– Если бы можно было бы вернуться в тот день, ты бы взял вину на себя?
– Нет – недолго думая ответил Виктор – как говорится, нет страшнее кары для гражданина, чем изгнание из Великого города. Это страшнее совести. Страшнее всего. Я не могу придать землю Бога… не могу придать Господа – сухо сказал он и опустил свои круглые, серые глаза – я не могу…
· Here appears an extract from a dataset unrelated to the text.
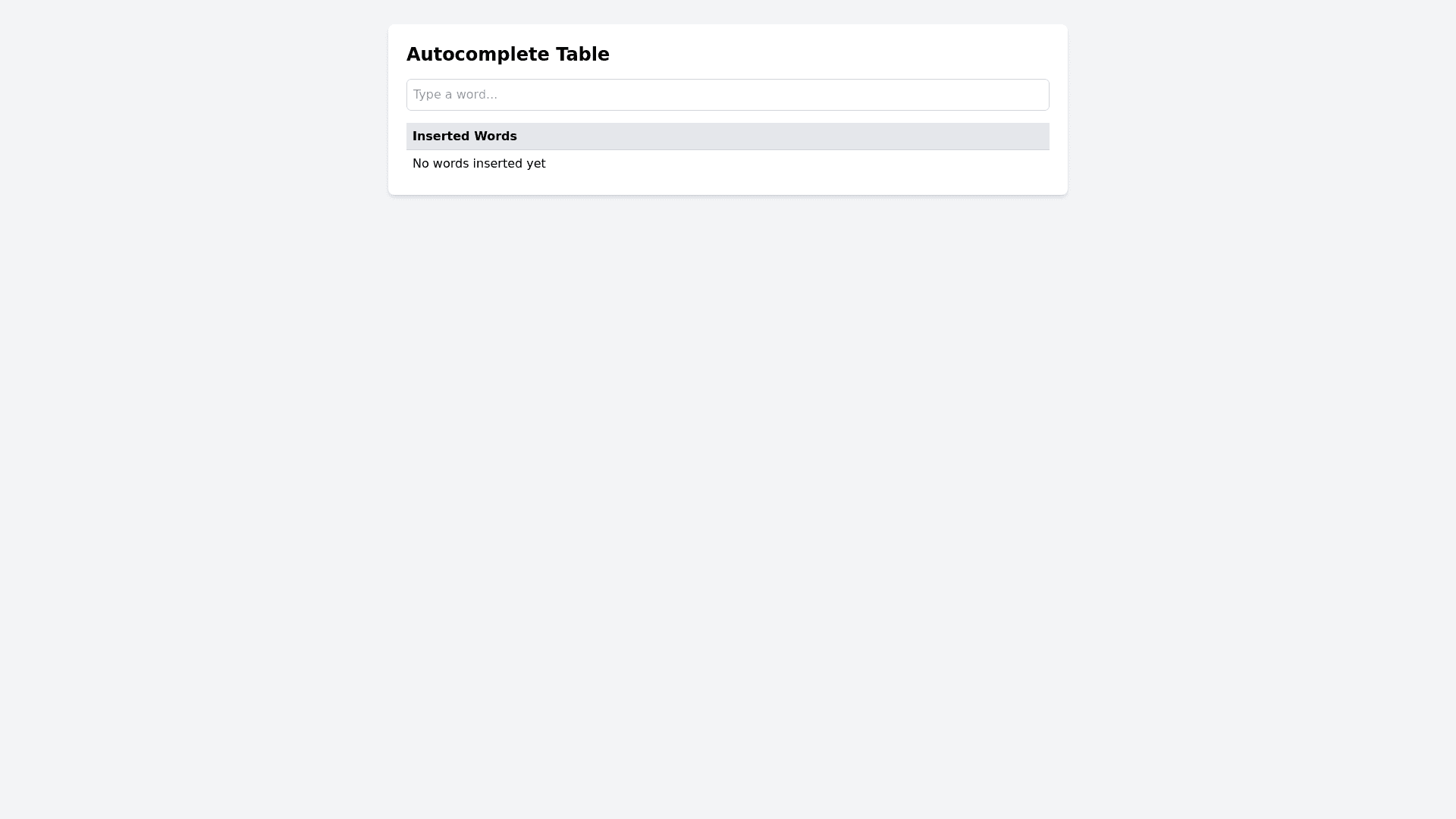The height and width of the screenshot is (819, 1456).
Task: Click the middle of the word input box
Action: (727, 95)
Я кивнул, поправив съехавший с переносицы шарф, и заметил, что толпа почти что привела нас к площади. Вокруг кипело необычайно плотное стрекотание людских голосов. Мужской бас смешался с кокетливым хихиканьем, упоительный гогот перебивал детский рев, и все смешалось в единую неразличимую кашицу звуков. Стало даже странно, что я вел с Виктором беседу столь непринужденным тоном, когда вокруг все скипало и рвалось. Во время разговора меня как будто выкинуло из реальности и я пропускал весь сумбур мимо глаз и ушей.
Меня и Виктора разделили три господина в рясах, мои ноги снова стали ватными а голос пробрала дрожь, как и обычно бывало при виде священников: лоб вспотел, кисти рук обмякли и я отстающие поплелся за протискивающимся между людьми приятелем. Вскоре течение унесло его из виду и я прошмыгнув между старым толстым мясником в засаленном фартуке и матерью с ребенком на руках, оказался возле военного конвоя, убравшись на зад течения я попал под давку. Дышать стало на много сложнее, пыль осыпала глаза и сжавшись так, как только может сжаться взрослый мужчина тридцати двух лет, я вышел из толпы. Тело охватила странна легкость.
Раздались колокола.
«Дон-дон-н-н – до-о-он-н» – гул пронизывал улицу.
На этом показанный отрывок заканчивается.